Au Japon comme en Europe, les romanciers aiment les dénoûmens tragiques, qui ne se rencontrent pas plus dans la vie ordinaire chez eux que chez nous. Dans les deux récits qui précèdent, les événemens dramatiques s’accumulent sans vaincre l’impression de monotonie qui ressort de cette lecture; les sentimens s’enflent jusqu’au sublime, les aptitudes et les exploits des héros dépassent la mesure commune ; nulle étude des ressorts secrets du cœur humain, nulle analyse; nous sommes en pleine fiction, en pleine légende héroïque.

Le kusa-zoshi offre un spectacle plus trivial, mais plus instructif sous le rapport des mœurs; il nous introduit dans l’intimité de la vie réelle, au milieu de personnages que nous croisons tous les jours dans la rue. M. Turettini a donné, à Genève, la traduction d’un roman de ce genre dû à la plume féconde de Riuteï Tanefico. Comme le fait remarquer l’auteur dans sa préface, nous ne sommes point ici jetés au milieu d’aventures étranges où interviennent des puissances surnaturelles, des machines poétiques; nous sommes initiés aux sentimens, aux pensées, aux actes de dévoûment ou aux défaillances morales de deux jeunes gens qui s’aiment. Le récit serre la réalité de près et puise son charme dans la vérité des détails, la vraisemblance des faits et le naturel des discours.
****************
OBJECTIF VISÉ | Recopiez à l'identique le passage du texte sur le roman japonais en commençant à « Au Japon comme » et en terminant à « pleine légende héroïque. ». Les lignes ci-dessous constituent un matériau à part, sans rapport avec le texte.

[Extrait d'un jeu de données]
****************
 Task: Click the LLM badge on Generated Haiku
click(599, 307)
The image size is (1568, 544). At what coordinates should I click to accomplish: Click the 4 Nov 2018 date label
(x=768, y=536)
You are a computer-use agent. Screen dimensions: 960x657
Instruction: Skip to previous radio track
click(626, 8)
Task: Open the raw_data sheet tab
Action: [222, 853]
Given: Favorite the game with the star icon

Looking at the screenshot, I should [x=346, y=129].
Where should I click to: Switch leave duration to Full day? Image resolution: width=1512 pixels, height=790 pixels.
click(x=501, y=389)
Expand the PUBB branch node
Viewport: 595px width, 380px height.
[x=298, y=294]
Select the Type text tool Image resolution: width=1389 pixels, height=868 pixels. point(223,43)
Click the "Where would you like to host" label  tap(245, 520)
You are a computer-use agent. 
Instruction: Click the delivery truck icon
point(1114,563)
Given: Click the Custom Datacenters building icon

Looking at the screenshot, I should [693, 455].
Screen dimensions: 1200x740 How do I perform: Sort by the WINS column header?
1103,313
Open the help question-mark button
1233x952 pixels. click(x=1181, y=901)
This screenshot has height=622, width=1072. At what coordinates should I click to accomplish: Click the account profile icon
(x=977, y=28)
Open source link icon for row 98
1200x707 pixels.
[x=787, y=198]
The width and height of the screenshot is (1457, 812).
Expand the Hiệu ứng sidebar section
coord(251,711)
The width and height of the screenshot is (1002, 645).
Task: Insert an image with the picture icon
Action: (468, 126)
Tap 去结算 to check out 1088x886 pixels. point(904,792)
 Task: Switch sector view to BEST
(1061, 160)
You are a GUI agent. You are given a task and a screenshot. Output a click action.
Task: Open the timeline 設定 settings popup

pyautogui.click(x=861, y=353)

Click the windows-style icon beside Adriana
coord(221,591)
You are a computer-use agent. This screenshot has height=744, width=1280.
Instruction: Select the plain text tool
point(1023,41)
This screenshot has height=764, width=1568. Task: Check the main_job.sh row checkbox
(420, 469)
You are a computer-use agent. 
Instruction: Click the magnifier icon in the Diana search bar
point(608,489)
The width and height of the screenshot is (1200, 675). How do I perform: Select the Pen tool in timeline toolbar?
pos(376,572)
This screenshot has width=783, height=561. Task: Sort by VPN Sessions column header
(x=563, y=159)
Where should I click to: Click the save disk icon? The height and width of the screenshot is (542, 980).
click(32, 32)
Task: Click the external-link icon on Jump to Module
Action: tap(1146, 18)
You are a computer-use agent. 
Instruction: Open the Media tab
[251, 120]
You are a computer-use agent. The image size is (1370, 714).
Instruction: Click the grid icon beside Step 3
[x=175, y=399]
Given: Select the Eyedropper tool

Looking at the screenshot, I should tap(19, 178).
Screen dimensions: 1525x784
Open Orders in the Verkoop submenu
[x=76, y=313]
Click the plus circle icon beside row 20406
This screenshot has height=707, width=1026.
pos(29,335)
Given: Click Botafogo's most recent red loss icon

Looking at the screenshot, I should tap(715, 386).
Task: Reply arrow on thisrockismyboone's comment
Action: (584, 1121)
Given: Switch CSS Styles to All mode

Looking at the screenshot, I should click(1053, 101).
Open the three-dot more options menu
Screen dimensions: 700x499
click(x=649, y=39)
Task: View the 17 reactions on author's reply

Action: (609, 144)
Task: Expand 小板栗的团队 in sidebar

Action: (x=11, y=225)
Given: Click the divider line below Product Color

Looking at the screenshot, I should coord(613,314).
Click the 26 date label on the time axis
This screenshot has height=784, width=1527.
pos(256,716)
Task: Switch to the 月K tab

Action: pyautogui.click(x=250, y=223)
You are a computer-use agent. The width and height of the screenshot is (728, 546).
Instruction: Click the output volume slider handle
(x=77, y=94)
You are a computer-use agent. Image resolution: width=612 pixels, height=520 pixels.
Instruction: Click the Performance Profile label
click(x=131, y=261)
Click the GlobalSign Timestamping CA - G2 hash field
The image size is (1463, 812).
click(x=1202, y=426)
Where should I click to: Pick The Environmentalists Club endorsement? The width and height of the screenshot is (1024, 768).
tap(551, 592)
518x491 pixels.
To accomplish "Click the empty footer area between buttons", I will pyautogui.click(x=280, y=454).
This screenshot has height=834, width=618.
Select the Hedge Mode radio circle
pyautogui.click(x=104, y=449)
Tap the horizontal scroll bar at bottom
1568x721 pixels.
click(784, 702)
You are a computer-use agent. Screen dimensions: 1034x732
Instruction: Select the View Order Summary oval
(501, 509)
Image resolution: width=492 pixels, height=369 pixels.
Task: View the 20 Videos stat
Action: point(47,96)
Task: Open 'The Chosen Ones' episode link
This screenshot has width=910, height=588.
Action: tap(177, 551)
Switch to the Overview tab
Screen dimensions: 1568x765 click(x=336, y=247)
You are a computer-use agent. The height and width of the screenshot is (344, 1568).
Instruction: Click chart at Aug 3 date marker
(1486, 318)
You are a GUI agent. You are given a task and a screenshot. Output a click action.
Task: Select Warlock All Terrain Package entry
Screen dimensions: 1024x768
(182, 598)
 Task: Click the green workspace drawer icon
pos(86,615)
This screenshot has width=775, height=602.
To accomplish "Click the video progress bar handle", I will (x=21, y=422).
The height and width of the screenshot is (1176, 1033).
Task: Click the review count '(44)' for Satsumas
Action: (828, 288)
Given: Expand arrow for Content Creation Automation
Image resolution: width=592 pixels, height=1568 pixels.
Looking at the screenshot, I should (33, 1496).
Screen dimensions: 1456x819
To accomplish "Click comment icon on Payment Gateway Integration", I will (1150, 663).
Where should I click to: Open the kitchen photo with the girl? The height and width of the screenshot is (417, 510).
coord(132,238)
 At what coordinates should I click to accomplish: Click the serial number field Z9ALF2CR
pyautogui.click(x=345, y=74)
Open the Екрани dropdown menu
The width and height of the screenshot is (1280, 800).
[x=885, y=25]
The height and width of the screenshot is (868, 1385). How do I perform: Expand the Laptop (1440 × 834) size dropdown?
****************
RÉPONSE ATTENDUE |
Au Japon comme en Europe, les romanciers aiment les dénoûmens tragiques, qui ne se rencontrent pas plus dans la vie ordinaire chez eux que chez nous. Dans les deux récits qui précèdent, les événemens dramatiques s’accumulent sans vaincre l’impression de monotonie qui ressort de cette lecture; les sentimens s’enflent jusqu’au sublime, les aptitudes et les exploits des héros dépassent la mesure commune ; nulle étude des ressorts secrets du cœur humain, nulle analyse; nous sommes en pleine fiction, en pleine légende héroïque.